A native of Butte, Montana, he received his bachelor’s degree from Whitman College and his M.A. and Ph.D. from the University of Colorado, Boulder.
Robert Mezey
Professor Emeritus of English and Poet-in-Residence
Professor Emeritus of English and Poet-in-Residence Robert Mezey died at the age of 85. Mezey taught at Pomona for more than 20 years, and his work was published widely in The New Yorker, Harper’s Magazine, New York Review of Books and Paris Review, among others.
He once said he chose to teach poetry to stay close to the language he loved. “Getting paid to talk about poetry” is how he described his job.
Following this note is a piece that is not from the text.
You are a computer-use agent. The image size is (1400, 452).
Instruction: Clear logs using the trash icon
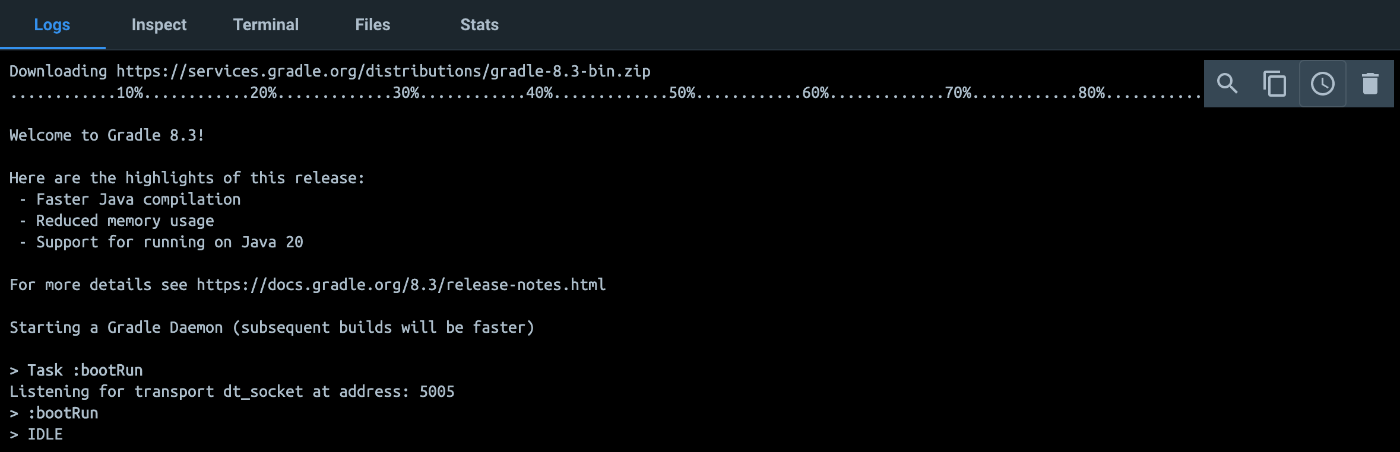[1370, 84]
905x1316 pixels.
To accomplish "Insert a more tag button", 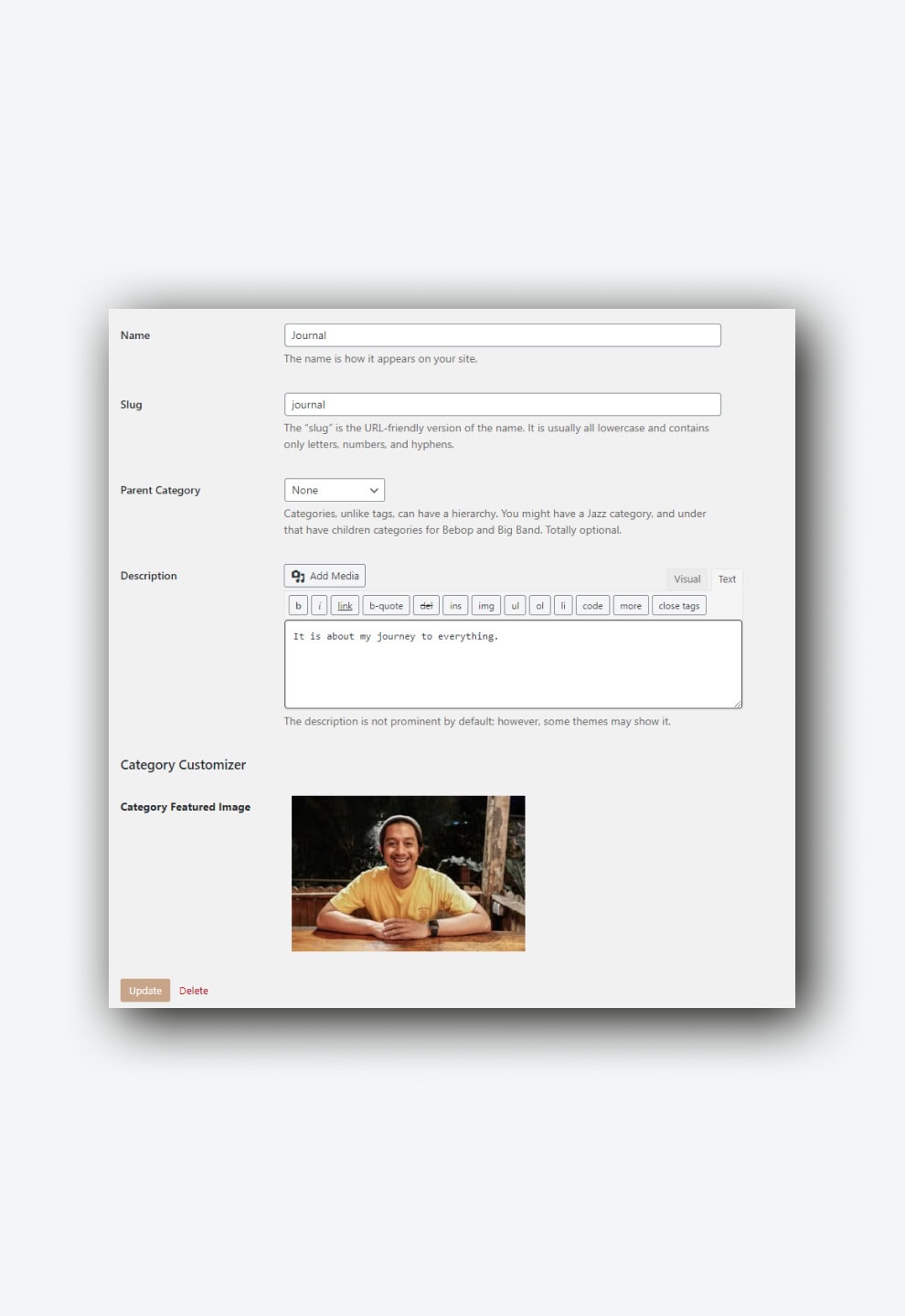I will (x=631, y=606).
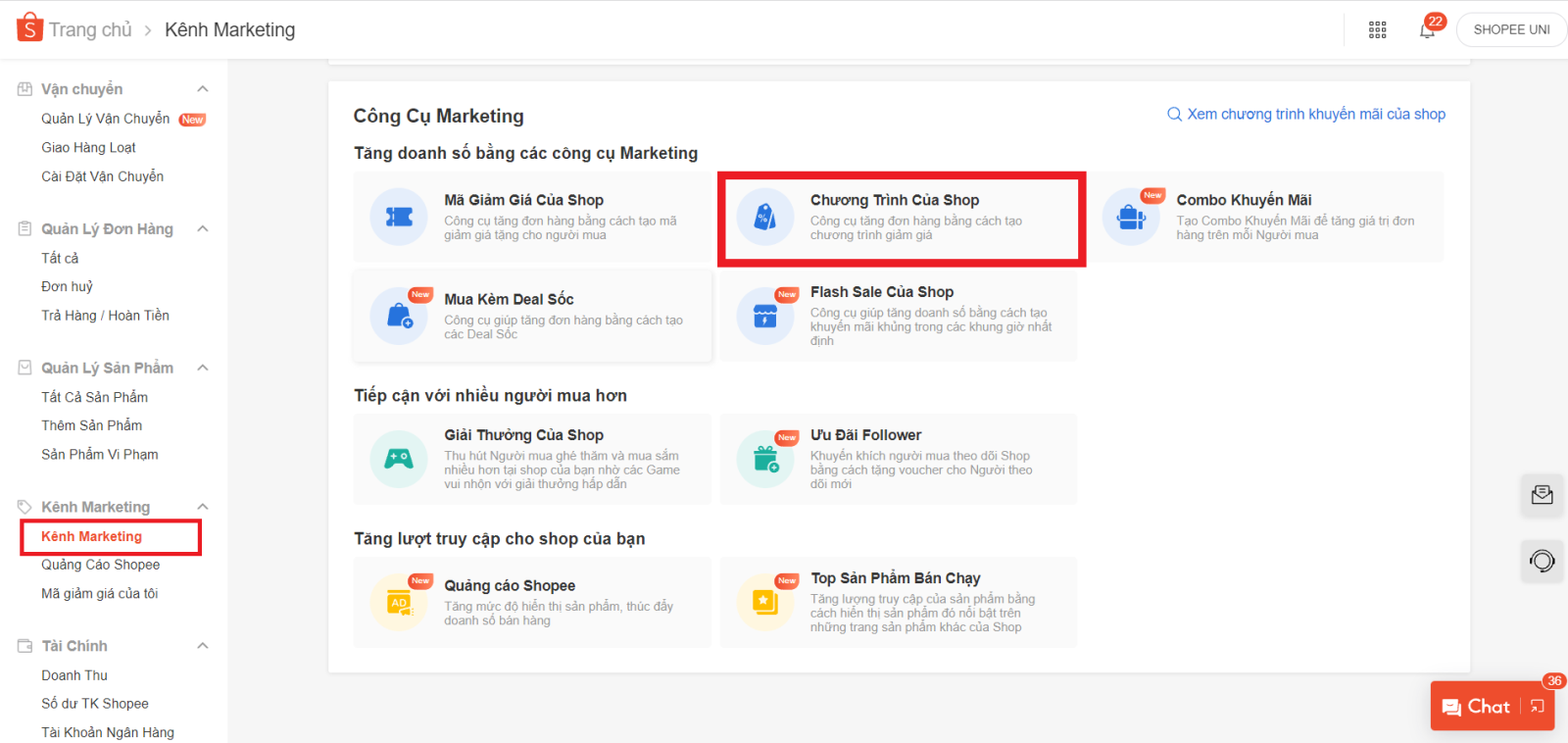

His courses always included reciting poetry and memorizing passages—“have them in their hearts,” he said.
Poet and memoirist Garrett Hongo, ’73 shares one of his memories. “When my second book came out, I gave a reading at the Huntley Bookstore. Bob came, sat quietly in the back row through the whole thing, then spoke to me. He said, ‘Well, I don’t know if it’s poetry, but it sure is powerful, emotionally speaking.’”
“The man swung from love to reproach, meeting to meeting, yet tenderness to others and devotion to art were his dominant traits. He lit up when the topic was the love of poetry and he shared it,” says Hongo.
Emeritus Professor of English Tom Pinney remembers Bob as a lover of good poetry. “If Bob liked a poem, he had to read it only twice and he had it memorized.”
His collections of poetry included The Lovemaker (1961), winner of the Lamont Poetry Prize; White Blossoms (1965); The Door Standing Open: New and Selected Poems, 1954–1969 (1970); Small Song (1979); Evening Wind (1987); Natural Selection (1995); and Collected Poems 1952–1999, which won the Poets’ Prize. He edited numerous works, including Thomas Hardy: Selected Poems (1998), The Poetry of E.A. Robinson (1999), and, with Donald Justice, The Collected Poems of Henri Coulette (1990).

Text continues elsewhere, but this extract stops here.